Problem details - Consider the listing below. Extract exactly the lines from the line containing "This screenshot has height=608, width=1832." to the line containing "Screen dimensions: 797x1416", both included.

▬▬▬▬▬▬

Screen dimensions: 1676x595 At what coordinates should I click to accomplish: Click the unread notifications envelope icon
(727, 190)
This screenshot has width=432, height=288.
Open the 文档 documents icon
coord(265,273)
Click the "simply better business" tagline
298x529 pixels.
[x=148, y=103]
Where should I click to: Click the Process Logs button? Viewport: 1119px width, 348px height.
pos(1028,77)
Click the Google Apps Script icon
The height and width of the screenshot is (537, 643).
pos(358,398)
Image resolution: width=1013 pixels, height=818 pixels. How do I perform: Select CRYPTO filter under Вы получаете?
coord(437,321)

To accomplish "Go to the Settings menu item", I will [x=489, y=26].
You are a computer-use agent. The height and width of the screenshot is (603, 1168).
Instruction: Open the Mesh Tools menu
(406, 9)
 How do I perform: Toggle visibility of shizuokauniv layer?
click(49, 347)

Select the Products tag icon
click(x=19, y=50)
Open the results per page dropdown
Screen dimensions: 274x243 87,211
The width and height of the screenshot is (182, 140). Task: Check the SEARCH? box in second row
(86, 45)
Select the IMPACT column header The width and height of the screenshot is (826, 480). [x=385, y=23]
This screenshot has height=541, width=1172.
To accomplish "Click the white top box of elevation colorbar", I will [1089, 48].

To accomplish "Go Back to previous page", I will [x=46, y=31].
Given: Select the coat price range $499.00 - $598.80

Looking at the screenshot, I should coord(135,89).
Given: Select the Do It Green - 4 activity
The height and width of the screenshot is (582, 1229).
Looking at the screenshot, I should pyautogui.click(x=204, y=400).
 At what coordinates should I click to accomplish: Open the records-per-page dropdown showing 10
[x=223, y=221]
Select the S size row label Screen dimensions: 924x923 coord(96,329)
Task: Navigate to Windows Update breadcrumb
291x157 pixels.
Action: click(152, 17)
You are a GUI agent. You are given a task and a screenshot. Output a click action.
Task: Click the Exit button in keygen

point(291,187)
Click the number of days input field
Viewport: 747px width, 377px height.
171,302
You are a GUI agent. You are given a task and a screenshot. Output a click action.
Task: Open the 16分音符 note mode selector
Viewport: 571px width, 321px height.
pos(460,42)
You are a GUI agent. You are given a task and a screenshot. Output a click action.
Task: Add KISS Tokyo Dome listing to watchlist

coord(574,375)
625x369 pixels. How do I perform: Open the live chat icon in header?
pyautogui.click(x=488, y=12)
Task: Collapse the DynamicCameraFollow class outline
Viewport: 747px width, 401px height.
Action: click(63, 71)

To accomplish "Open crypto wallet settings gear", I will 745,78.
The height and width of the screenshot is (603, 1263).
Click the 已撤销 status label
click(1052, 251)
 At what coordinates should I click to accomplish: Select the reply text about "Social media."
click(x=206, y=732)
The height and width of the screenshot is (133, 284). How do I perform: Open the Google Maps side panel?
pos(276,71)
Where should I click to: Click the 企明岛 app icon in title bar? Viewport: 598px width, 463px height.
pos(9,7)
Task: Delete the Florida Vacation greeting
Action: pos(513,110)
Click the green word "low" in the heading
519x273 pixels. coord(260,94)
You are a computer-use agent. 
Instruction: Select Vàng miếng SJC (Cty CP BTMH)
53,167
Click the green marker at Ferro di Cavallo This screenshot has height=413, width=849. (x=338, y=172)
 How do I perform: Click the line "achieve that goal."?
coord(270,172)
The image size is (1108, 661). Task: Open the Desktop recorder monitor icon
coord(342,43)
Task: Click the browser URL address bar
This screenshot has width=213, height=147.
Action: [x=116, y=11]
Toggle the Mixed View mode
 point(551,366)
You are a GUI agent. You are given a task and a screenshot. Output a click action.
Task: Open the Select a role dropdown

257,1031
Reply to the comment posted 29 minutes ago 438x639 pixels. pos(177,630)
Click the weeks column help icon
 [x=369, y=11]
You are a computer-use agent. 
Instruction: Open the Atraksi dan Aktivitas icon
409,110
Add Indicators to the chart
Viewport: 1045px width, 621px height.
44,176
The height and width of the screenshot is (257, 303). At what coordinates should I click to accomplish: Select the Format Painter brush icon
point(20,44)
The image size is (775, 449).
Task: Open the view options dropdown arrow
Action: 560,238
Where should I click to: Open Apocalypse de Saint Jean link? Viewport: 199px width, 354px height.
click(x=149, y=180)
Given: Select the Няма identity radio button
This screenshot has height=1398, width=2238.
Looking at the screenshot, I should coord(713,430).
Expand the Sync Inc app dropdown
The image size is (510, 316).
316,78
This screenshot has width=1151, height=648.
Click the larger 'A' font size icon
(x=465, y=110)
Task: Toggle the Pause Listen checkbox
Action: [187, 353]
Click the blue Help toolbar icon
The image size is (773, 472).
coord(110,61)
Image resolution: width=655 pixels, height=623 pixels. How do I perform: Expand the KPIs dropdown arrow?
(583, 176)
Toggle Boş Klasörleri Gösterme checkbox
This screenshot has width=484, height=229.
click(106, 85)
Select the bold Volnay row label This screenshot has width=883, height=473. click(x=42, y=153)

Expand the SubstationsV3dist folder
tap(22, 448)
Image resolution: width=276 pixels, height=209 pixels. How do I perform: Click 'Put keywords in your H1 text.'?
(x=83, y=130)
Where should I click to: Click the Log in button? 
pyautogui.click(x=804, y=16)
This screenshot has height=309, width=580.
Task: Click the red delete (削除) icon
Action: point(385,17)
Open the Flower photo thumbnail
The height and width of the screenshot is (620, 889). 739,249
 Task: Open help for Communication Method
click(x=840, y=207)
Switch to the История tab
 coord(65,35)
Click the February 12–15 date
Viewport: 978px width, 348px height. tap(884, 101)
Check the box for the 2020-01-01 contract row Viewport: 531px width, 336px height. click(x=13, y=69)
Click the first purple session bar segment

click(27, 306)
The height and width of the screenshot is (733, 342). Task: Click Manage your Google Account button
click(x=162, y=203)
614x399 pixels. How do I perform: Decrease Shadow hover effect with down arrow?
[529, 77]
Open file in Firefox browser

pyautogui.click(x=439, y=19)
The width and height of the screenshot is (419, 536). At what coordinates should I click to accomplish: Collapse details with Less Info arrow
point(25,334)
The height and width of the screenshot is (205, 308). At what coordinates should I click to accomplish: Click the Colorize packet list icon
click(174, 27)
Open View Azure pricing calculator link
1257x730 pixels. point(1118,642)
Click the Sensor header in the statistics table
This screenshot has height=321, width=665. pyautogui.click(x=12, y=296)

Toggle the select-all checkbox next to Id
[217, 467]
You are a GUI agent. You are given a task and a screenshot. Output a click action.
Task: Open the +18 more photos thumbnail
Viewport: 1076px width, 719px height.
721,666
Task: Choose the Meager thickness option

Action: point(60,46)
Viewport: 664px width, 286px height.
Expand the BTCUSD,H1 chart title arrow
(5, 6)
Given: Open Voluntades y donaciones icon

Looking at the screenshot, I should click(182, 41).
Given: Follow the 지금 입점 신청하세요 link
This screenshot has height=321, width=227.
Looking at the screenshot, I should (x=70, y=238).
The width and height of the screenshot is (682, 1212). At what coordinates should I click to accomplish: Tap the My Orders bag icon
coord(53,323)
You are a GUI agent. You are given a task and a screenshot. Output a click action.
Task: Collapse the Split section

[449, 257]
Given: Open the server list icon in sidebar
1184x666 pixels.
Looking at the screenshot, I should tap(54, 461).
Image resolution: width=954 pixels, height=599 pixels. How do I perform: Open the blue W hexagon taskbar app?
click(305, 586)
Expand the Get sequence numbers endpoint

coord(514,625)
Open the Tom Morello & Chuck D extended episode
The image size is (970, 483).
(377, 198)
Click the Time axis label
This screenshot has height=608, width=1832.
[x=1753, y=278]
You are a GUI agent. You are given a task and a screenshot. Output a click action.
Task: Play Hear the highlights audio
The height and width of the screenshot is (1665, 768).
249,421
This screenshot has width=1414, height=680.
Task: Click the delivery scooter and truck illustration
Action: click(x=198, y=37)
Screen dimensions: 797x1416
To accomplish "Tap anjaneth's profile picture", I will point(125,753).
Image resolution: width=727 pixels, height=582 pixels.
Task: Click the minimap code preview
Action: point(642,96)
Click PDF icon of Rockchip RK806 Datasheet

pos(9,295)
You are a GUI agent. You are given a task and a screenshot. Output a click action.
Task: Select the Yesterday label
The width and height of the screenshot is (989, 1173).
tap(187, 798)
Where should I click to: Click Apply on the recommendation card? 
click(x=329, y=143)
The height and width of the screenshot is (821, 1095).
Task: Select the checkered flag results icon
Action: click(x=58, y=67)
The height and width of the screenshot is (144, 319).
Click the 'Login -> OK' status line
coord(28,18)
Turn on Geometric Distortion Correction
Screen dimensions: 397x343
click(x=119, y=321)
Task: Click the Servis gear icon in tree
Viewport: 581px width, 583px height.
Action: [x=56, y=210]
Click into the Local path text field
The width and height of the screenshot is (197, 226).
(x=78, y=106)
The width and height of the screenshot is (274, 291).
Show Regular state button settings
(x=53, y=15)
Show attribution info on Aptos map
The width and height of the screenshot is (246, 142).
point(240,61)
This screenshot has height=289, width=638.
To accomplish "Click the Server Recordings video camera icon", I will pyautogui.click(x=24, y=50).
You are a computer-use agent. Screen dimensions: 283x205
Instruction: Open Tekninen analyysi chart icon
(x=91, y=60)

▬▬▬▬▬▬

Answer section -
This screenshot has height=608, width=1832.
[x=1753, y=278]
You are a GUI agent. You are given a task and a screenshot. Output a click action.
Task: Play Hear the highlights audio
The height and width of the screenshot is (1665, 768).
249,421
This screenshot has width=1414, height=680.
Task: Click the delivery scooter and truck illustration
Action: click(x=198, y=37)
Screen dimensions: 797x1416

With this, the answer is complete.